What some of this group is doing with the power they already have is deeply disturbing too. Peter Akinola, one of the leaders of the faction, in 2006 responded to Muslim violence against Christians in his country by announcing in his capacity as a Christian leader of Nigeria that "May we at this stage remind our Muslim brothers that they do not have the monopoly of violence in this nation." Eighty Muslims were killed by 'Christians' in a subsequent backlash. I can only wonder why he has not been stripped of his rank and excommunicated from the church for this... He clearly knows nothing of biblical teachings of love, and so his attempts to "correct" others on issues of biblical morality are laughable.
What I do not understand in this debate is the schismatic faction's strength of feeling on this issue. The number of times homosexuality is mentioned in the bible can be counted on the fingers of one hand. Another issue that occurs in the bible about as often - remarriage after divorce being adultery - was recently deemed acceptable by a general Anglican council without remotely the same degree of hue and cry. Apparently it is okay for people to live in committed adulterous relationships and for these to be sanctioned by the church, but it is apparently a matter of church-splitting importance if people live in committed homosexual relationships. I see a double-standard there. This group seems upset over the issue of homosexuality to an extent that is neither justified by the biblical texts nor logically consistent with their strength of feeling on other issues.
Honestly, I can only conclude that they are homophobic, lacking rational motivation for the degree of opposition on the issue but rather seriously affected by their emotions about it. Peter Akinola again comes to mind, as he has led a major movement in Nigeria against homosexuality and attempted to criminalize it.

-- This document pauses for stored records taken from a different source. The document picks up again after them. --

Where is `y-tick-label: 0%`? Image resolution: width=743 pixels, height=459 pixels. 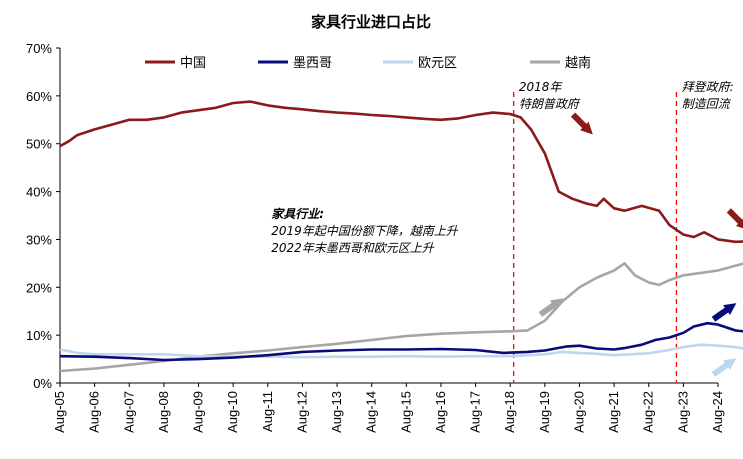
y-tick-label: 0% is located at coordinates (42, 384).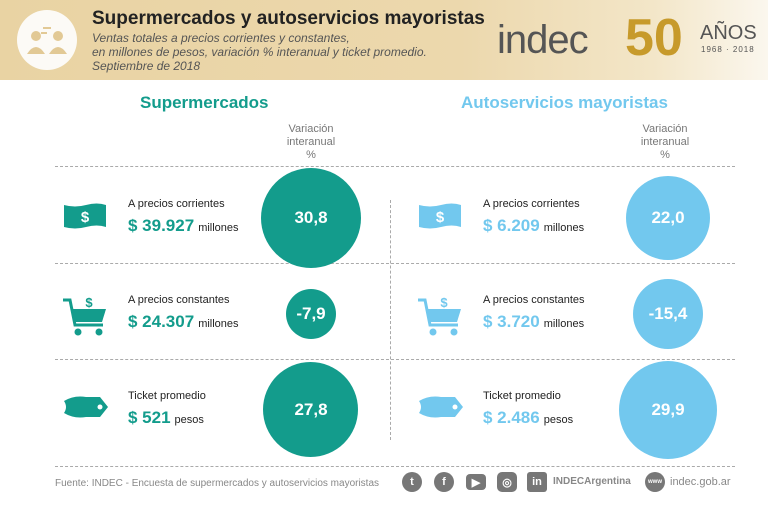  I want to click on variation-circle: 22,0, so click(668, 218).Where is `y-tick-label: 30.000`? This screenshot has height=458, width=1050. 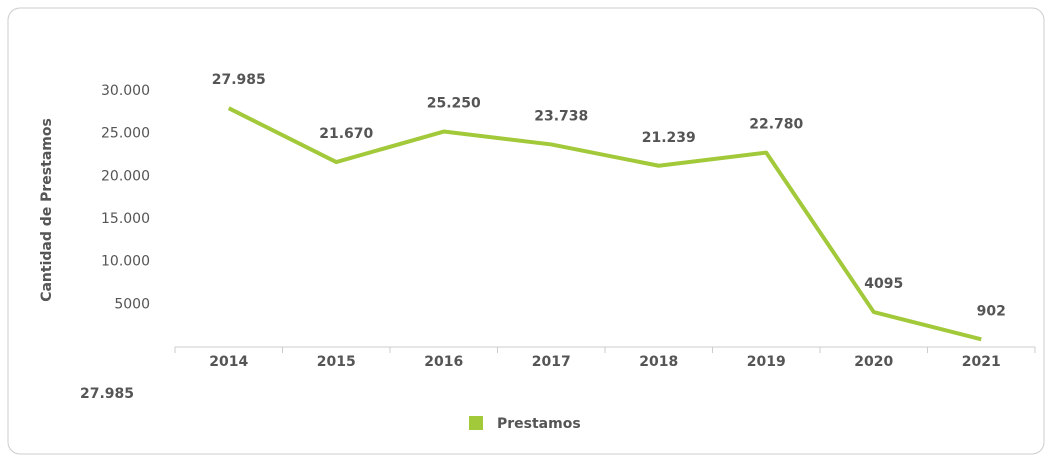
y-tick-label: 30.000 is located at coordinates (126, 91).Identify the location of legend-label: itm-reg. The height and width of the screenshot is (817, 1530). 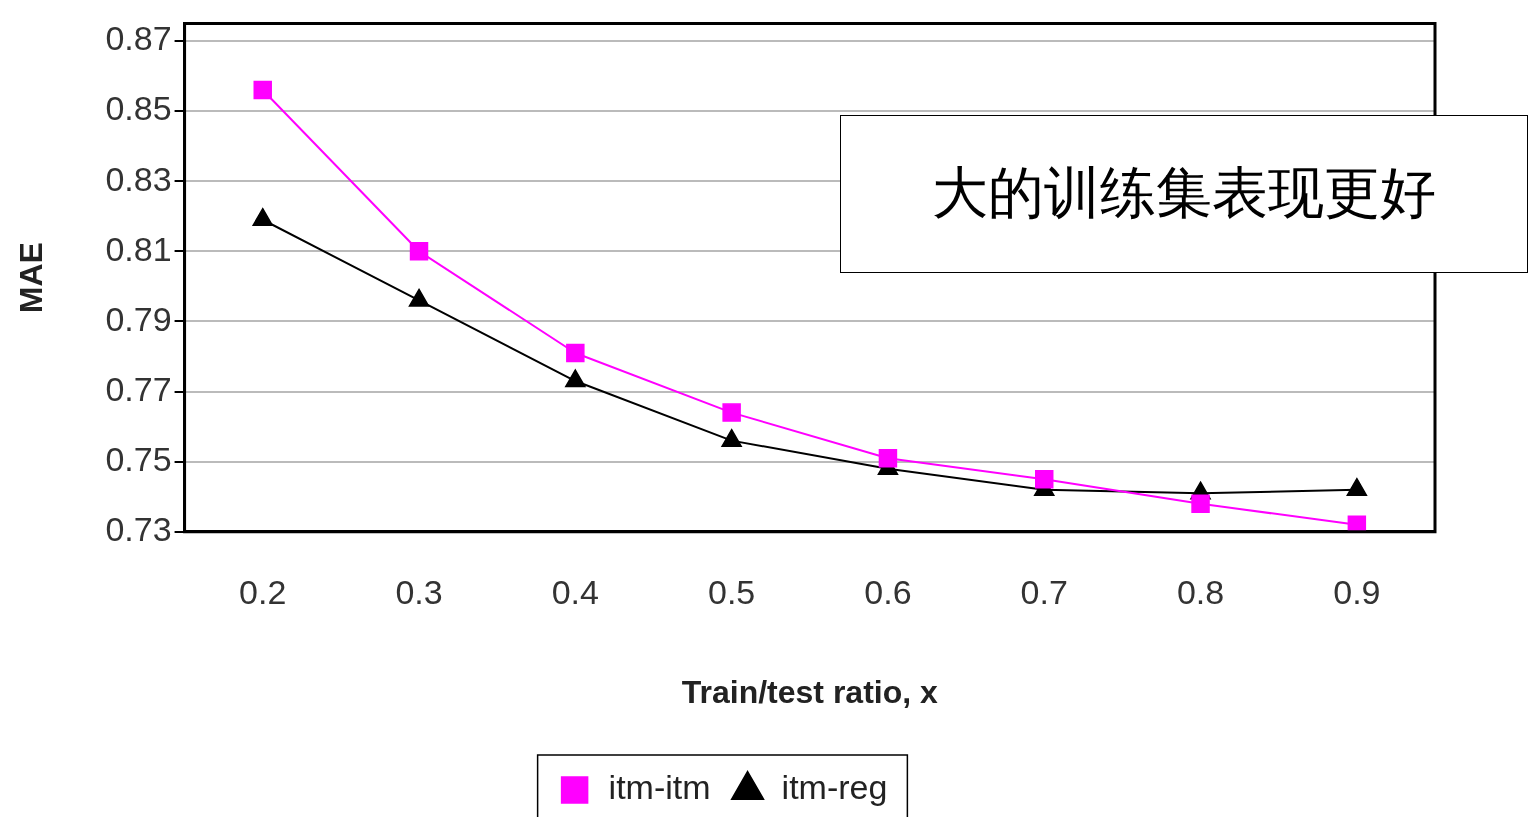
(834, 788).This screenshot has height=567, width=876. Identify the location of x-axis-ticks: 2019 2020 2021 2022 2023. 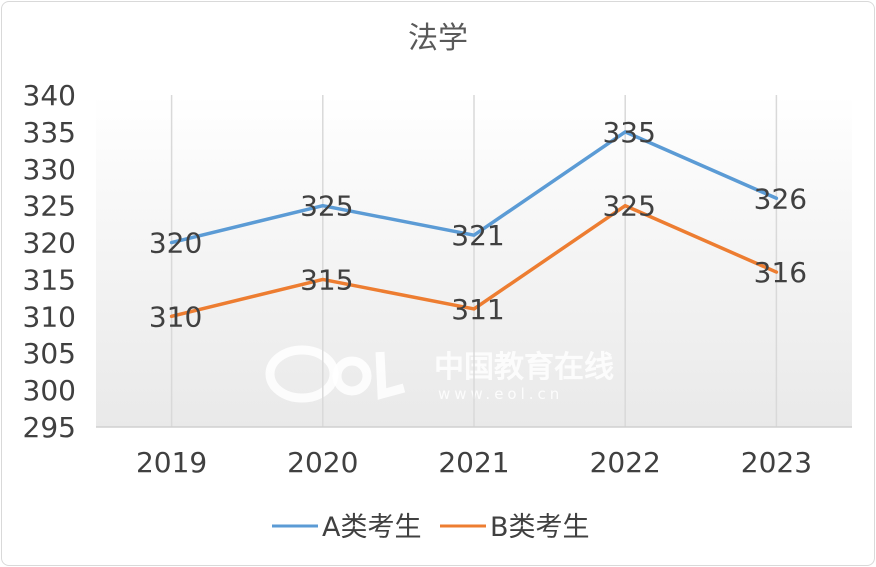
(474, 462).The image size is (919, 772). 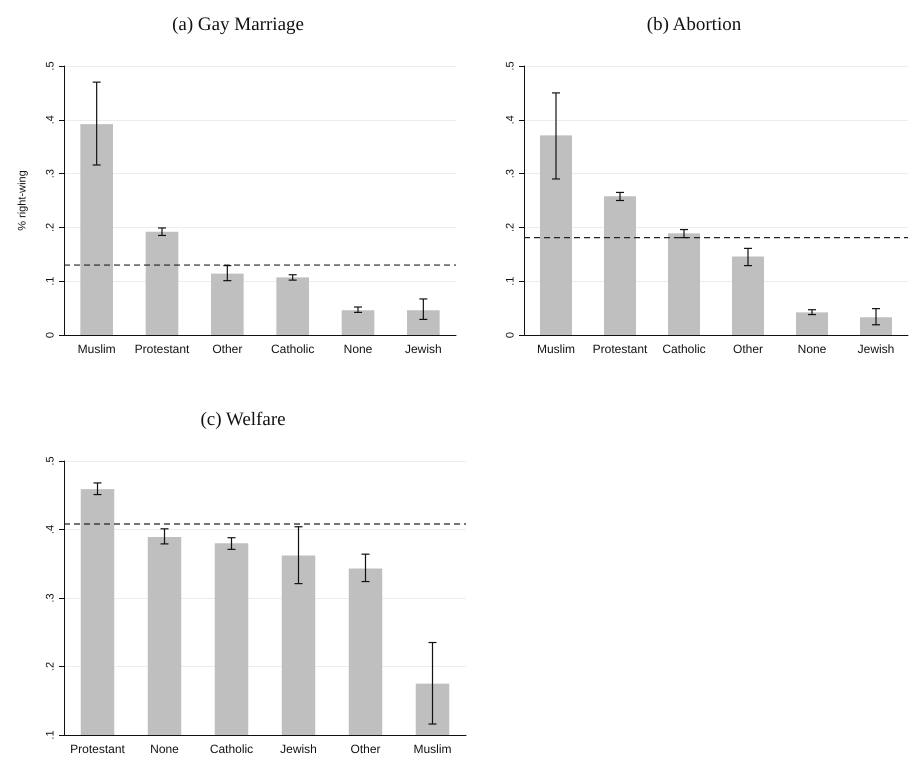 What do you see at coordinates (238, 24) in the screenshot?
I see `chart-title: (a) Gay Marriage` at bounding box center [238, 24].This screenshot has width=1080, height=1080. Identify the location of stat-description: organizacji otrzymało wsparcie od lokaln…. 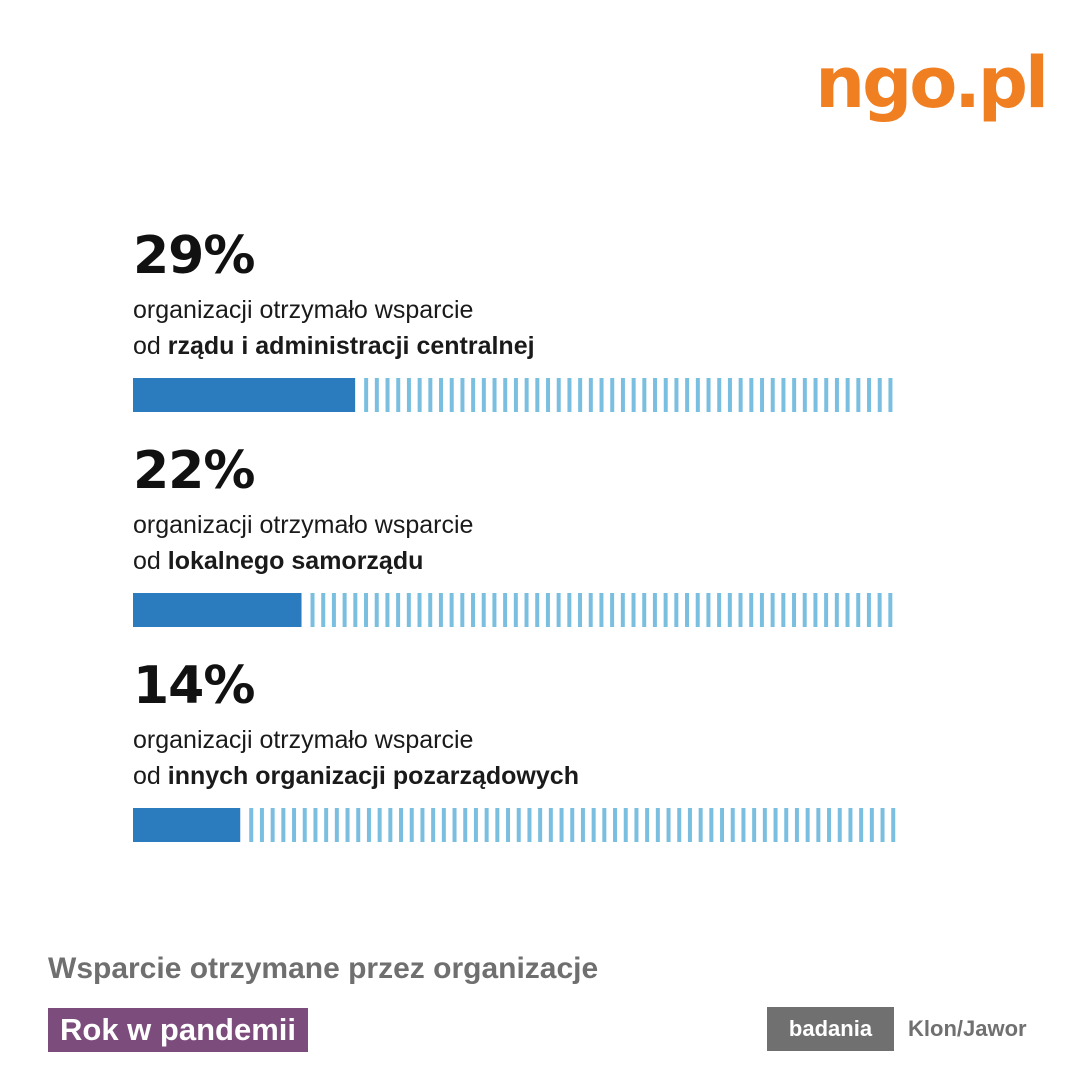
(518, 543).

Perhaps someone might think that given the African Aids crisis he was acting out of concern for people and trying to prevent the spread of Aids, yet the statistics show that it is actually amorous heterosexual relationships that are the problem. The issue of homosexuality just seems to be one that gets people emotional in a way that other questions of divorce-and-remarriage don't. Even among non-Christians, I've observed people get far more vocal and have much stronger feelings about homosexuality than about many other issues. Something about it causes people to feel strongly (pro or con) in a way that other seemingly similar issues don't, and to be honest I'm not sure why this is.
As with all issues this one is often clouded by emotion. A lot of people make up their minds before studying the issue carefully and looking at the evidence. I find a lot of those Christians I talk to who feel strongly (pro or con) about the issue have only the tiniest acquaintance with what the bible says on the subject, virtually no grasp of relevant moral philosophical concepts, and little to no skill or training in careful exegesis of biblical passages. It is my experience and observation that, generally speaking, the majority of the most vocal and firm Christian advocates against homosexuality come from a demographic consisting of under-informed laymen. By contrast, the anecdotal evidence that has come to my attention shows that of those who have been through seminaries (and are thus, hopefully, somewhat more intelligent, more expert in exegeting the bible, and better at understanding moral philosophy than the average pew-sitter) the majority think homosexuality is okay. In my own city it seems to be the case that a few parishes contain a small group of people influential within the congregation who have decided to take a stand against homosexuality and they have told the remainder of their congregation that homosexuality is unbiblical and the rest of their congregation has unquestioningly accepted what they have been taught.
I'm a theologian-philosopher who has studied the biblical, exegetical, philosophical and theological issues carefully for years and concluded that homosexuality is definitely okay. (In fact I would go so far as to say that attempting to suppress or condemn homosexuality could be reasonably classed as un-Christian.) Yet time after time in discussion with lay Christians who are convinced the Christian and biblical position is to be against homosexuality (because their Pastor told them so, and pointed to a verse in the bible) I find that they simply know nothing of the issues that need to be considered before coming to any sort of conclusion. Time and again, they have simply believed others who sounded plausible and feel strongly about an issue they know virtually nothing about and are totally unqualified to have an opinion on.